# What to shave to lay frame mk4 gti and rear bag setups



## Gtimatt05 (Oct 18, 2011)

I installed my airlift setup from bagriders a couple of months ago and I already notched the drivers side and I still am a few inches from laying frame what else can I do? Also I'm not happy with the rear sleeves that came with the kit they ride horrible and can't ride low at all. I also had to shave the control arms for them not to rub. I'm looking to get the double bellow rear bags but didn't know if they would work plz help thanks guys and here's some pics of my setup


----------



## Gtimatt05 (Oct 18, 2011)

I meant I notched the passenger side


----------



## Culver (Jun 1, 2009)

IDF Rear Bag Brackets & SS-5 Bags for your rear set-up and you'll be mint:thumbup:

I assume your sway bar is removed? If not, that'll hold you up. 

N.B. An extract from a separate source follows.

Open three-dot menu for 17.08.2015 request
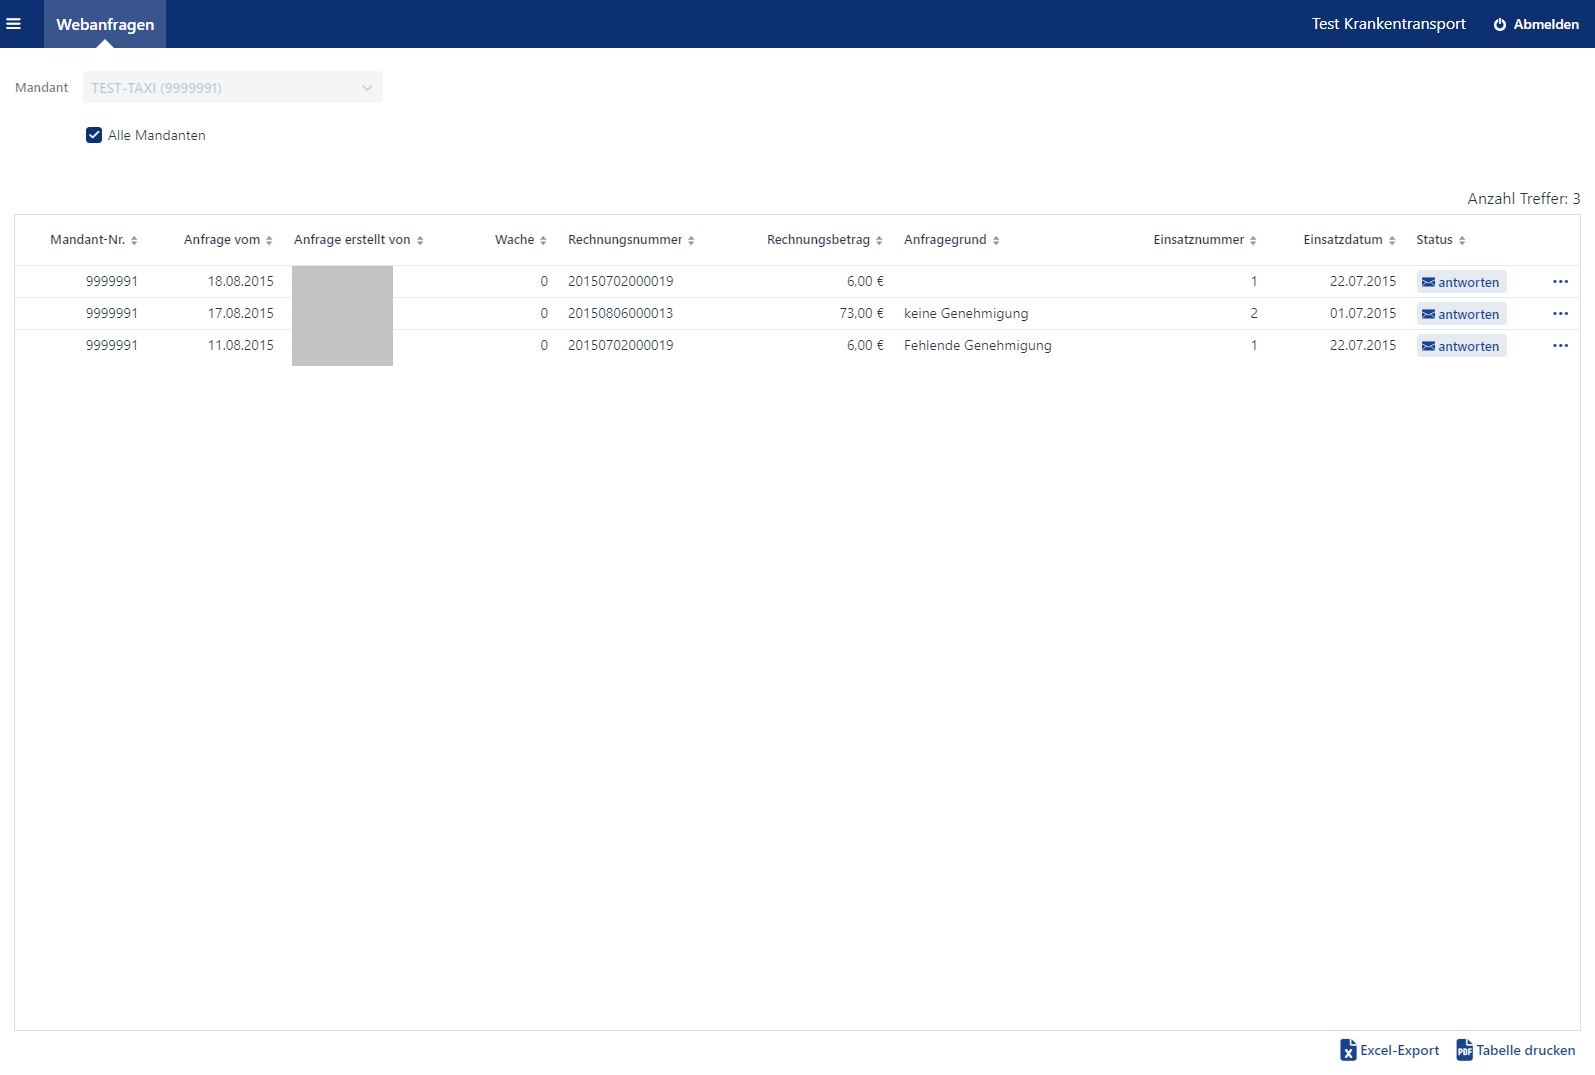1595x1075 pixels. [1560, 314]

There's a thin pinch weld inside the wheel wells that you can heat up with a heat gun and bang flat. that'll give you another 1/2 inch or so if your wheels are making contact there.


----------



## ornithology (May 6, 2009)

Pics of how the rear bags sit right now?


----------



## .Ant (Jun 7, 2011)

Front control arms are probably hitting your subframe. Also make sure your fronts are completely seated in the spindle.

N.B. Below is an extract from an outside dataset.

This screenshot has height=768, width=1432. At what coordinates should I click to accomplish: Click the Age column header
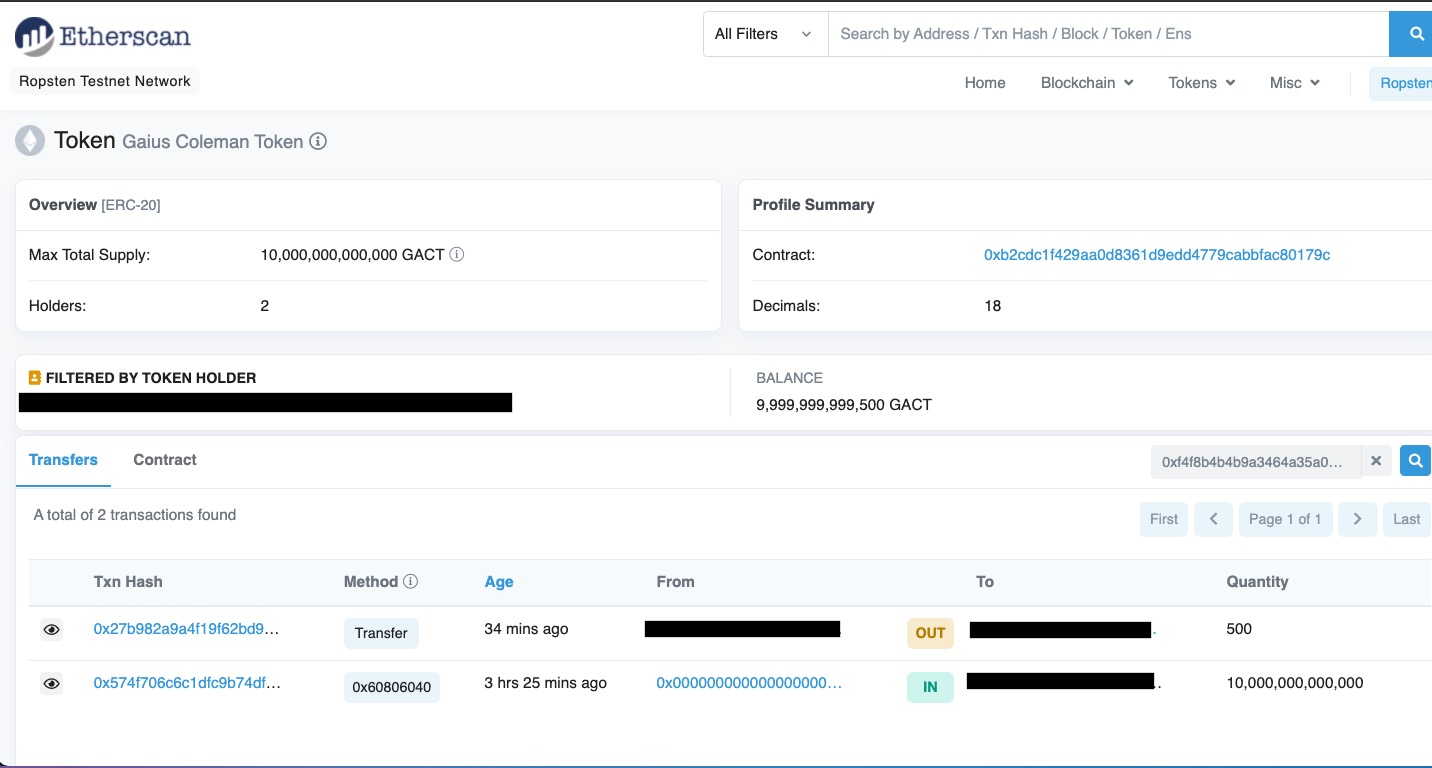pos(498,582)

There's a good amount of things you can do to get much lower.


----------



## Gtimatt05 (Oct 18, 2011)

to run the ss-5 rear bags do they sit in the rear control arms without rubbing they look bigger than the sleeves and the sleeves rub as it is


----------



## .Ant (Jun 7, 2011)

If I could go back, I would do firestones in the rear.


----------



## Gtimatt05 (Oct 18, 2011)

really my tampered sleeve bag doesnt ride good and the firestones do look skinnier so they would not rub control arm would the brackets be the same


----------



## Culver (Jun 1, 2009)

Gtimatt05 said:


> to run the ss-5 rear bags do they sit in the rear control arms without rubbing they look bigger than the sleeves and the sleeves rub as it is


The IDF Brackets allow you to pull the bag away from the spring perch in the beam. I heated up the beam with a heat gun and blow torch and hammered out some extra clearance though. nothing serious.


----------



## Culver (Jun 1, 2009)

On the left is my original set up, SS-5 with D-Cups. 

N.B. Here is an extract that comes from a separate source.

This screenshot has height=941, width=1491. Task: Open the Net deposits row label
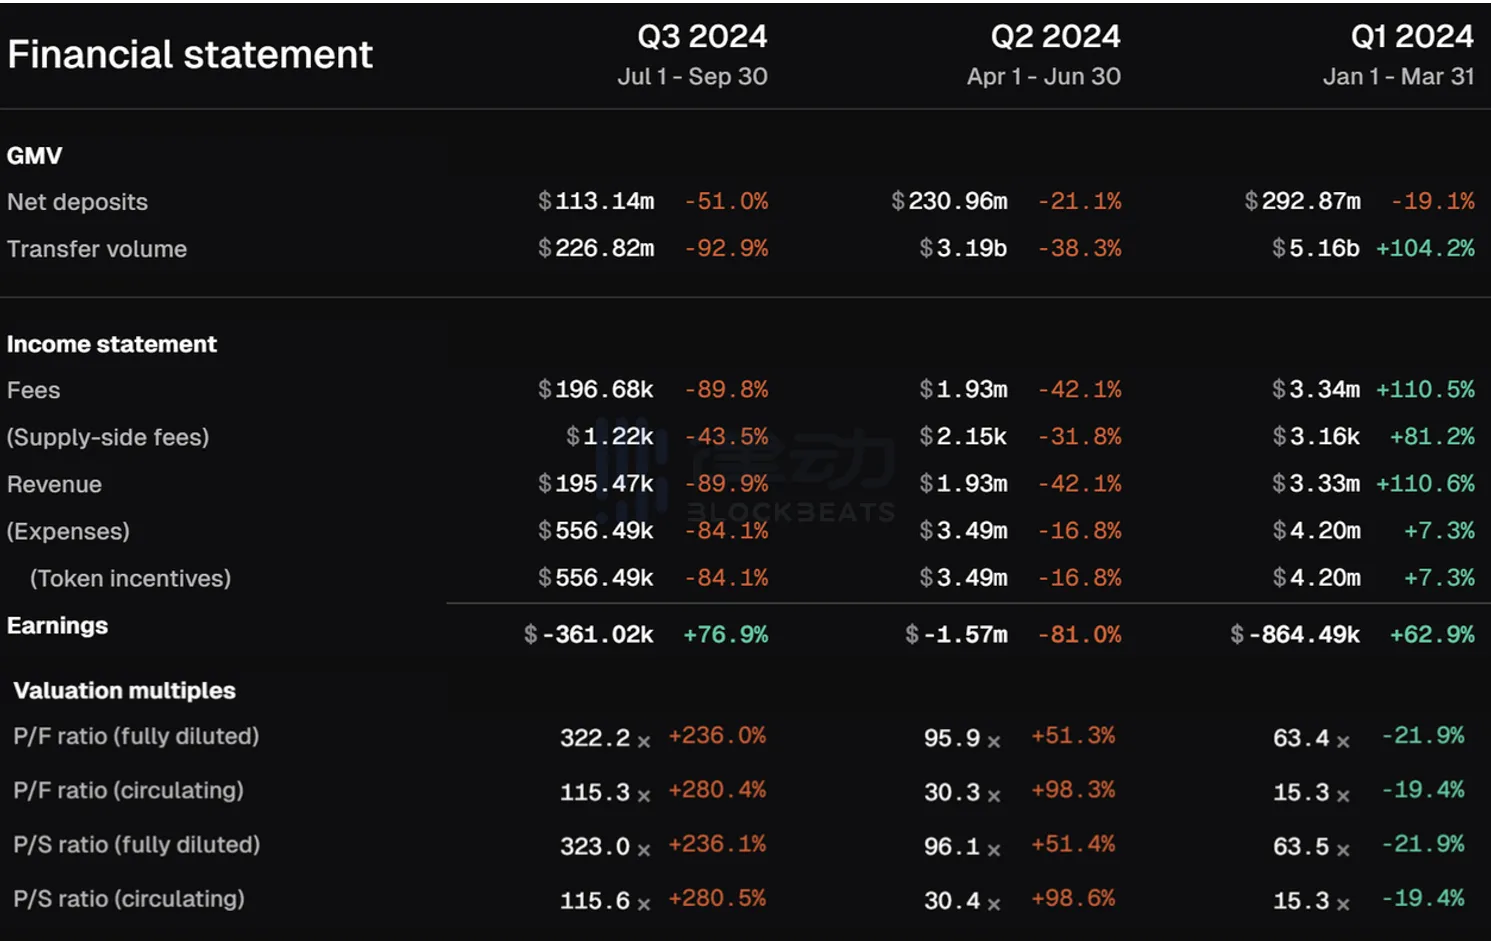[x=77, y=202]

on the right is the same SS-5 with IDF brackets. Its not easy to tell, but you can see a difference between the distance from the bag, to the rear beam towards the caliper. It's greater.


----------



## Gtimatt05 (Oct 18, 2011)

Thanks where did u buy the idf plates from


----------



## Iku (Mar 11, 2009)

Gtimatt05 said:


> Thanks where did u buy the idf plates from


Give Andrew @ Open Road Tuning a call. They should have some in stock.

1 877-404-4264

You're welcome to let him know I sent you.


----------



## Gtimatt05 (Oct 18, 2011)

Thanks or the help guy I appreciate it👍


----------



## Gtimatt05 (Oct 18, 2011)

Any modifications done to install the idf brackets


----------



## BIG_ANT (Mar 3, 2007)

Straight bolt it. 


Sent from my coconut carrying Swallow. African or European?


----------



## vjg1215 (Mar 23, 2009)

To get the front lower you can trim the subframe to prevent the control arms from hitting but i suggest doing the TT/R32 spindle and control arm swap or idf control arms.


----------



## Gtimatt05 (Oct 18, 2011)

I heard to get the tt control arms I'm gonna go with that thanks for the help guys


----------



## Iku (Mar 11, 2009)

The idf brackets come with all necessary instructions to install. 
she trimming required, and opening one hole up a bit more. That's about it.


----------